▸ Work item:
The lines to repeat are those below from the one containing "Instruction: Click the plus icon next to zinc" down to the one containing "The height and width of the screenshot is (840, 1453).", both included; reproduce them exactly and nothing else.

*** Exercise input

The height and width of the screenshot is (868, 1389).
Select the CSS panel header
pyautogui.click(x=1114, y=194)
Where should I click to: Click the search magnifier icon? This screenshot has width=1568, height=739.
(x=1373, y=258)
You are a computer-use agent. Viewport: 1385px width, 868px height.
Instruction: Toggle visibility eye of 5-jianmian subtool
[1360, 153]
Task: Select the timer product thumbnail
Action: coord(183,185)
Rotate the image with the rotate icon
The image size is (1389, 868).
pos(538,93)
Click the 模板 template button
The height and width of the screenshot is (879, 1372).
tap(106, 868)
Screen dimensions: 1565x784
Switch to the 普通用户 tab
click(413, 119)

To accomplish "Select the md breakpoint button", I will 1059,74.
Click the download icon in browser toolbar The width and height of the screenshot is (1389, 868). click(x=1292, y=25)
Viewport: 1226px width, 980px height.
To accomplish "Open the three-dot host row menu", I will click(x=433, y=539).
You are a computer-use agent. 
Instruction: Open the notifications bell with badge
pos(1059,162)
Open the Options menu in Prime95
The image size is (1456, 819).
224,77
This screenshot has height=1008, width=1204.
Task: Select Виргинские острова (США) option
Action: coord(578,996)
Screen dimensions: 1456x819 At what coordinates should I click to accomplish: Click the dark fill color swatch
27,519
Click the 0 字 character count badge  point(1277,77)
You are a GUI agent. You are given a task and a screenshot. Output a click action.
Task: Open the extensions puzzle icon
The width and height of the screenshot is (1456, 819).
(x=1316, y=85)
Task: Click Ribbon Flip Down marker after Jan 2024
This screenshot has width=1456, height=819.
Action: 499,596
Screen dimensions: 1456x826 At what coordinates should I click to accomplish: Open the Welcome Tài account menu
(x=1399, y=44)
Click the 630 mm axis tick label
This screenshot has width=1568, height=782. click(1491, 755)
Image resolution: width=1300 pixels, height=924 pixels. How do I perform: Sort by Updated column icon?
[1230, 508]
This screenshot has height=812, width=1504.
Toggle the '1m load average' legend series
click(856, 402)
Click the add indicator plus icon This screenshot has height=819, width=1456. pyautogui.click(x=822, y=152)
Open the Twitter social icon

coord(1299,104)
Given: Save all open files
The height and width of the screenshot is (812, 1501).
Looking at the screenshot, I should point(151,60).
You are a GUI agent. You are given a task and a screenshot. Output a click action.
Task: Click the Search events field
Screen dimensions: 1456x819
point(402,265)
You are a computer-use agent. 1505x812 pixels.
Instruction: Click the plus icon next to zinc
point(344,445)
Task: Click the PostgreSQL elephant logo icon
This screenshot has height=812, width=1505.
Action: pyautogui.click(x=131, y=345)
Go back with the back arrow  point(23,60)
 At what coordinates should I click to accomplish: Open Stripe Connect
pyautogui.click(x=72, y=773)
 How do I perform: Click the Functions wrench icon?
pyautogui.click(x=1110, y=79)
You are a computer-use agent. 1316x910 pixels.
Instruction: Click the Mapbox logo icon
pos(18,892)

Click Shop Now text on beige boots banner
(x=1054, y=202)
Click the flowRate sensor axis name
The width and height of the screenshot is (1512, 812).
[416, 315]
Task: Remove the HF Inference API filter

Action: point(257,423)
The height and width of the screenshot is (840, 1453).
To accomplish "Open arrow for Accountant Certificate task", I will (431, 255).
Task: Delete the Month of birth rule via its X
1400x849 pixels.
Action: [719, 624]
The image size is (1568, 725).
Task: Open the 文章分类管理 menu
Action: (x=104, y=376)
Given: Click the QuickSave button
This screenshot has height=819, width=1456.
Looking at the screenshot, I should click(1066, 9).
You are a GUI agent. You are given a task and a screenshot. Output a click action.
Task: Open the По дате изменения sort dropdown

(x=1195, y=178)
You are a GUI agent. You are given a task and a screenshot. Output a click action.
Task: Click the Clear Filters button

******

▸ Expected output:
Instruction: Click the plus icon next to zinc
point(344,445)
Task: Click the PostgreSQL elephant logo icon
This screenshot has height=812, width=1505.
Action: pyautogui.click(x=131, y=345)
Go back with the back arrow  point(23,60)
 At what coordinates should I click to accomplish: Open Stripe Connect
pyautogui.click(x=72, y=773)
 How do I perform: Click the Functions wrench icon?
pyautogui.click(x=1110, y=79)
You are a computer-use agent. 1316x910 pixels.
Instruction: Click the Mapbox logo icon
pos(18,892)

Click Shop Now text on beige boots banner
(x=1054, y=202)
Click the flowRate sensor axis name
The width and height of the screenshot is (1512, 812).
[416, 315]
Task: Remove the HF Inference API filter

Action: point(257,423)
The height and width of the screenshot is (840, 1453).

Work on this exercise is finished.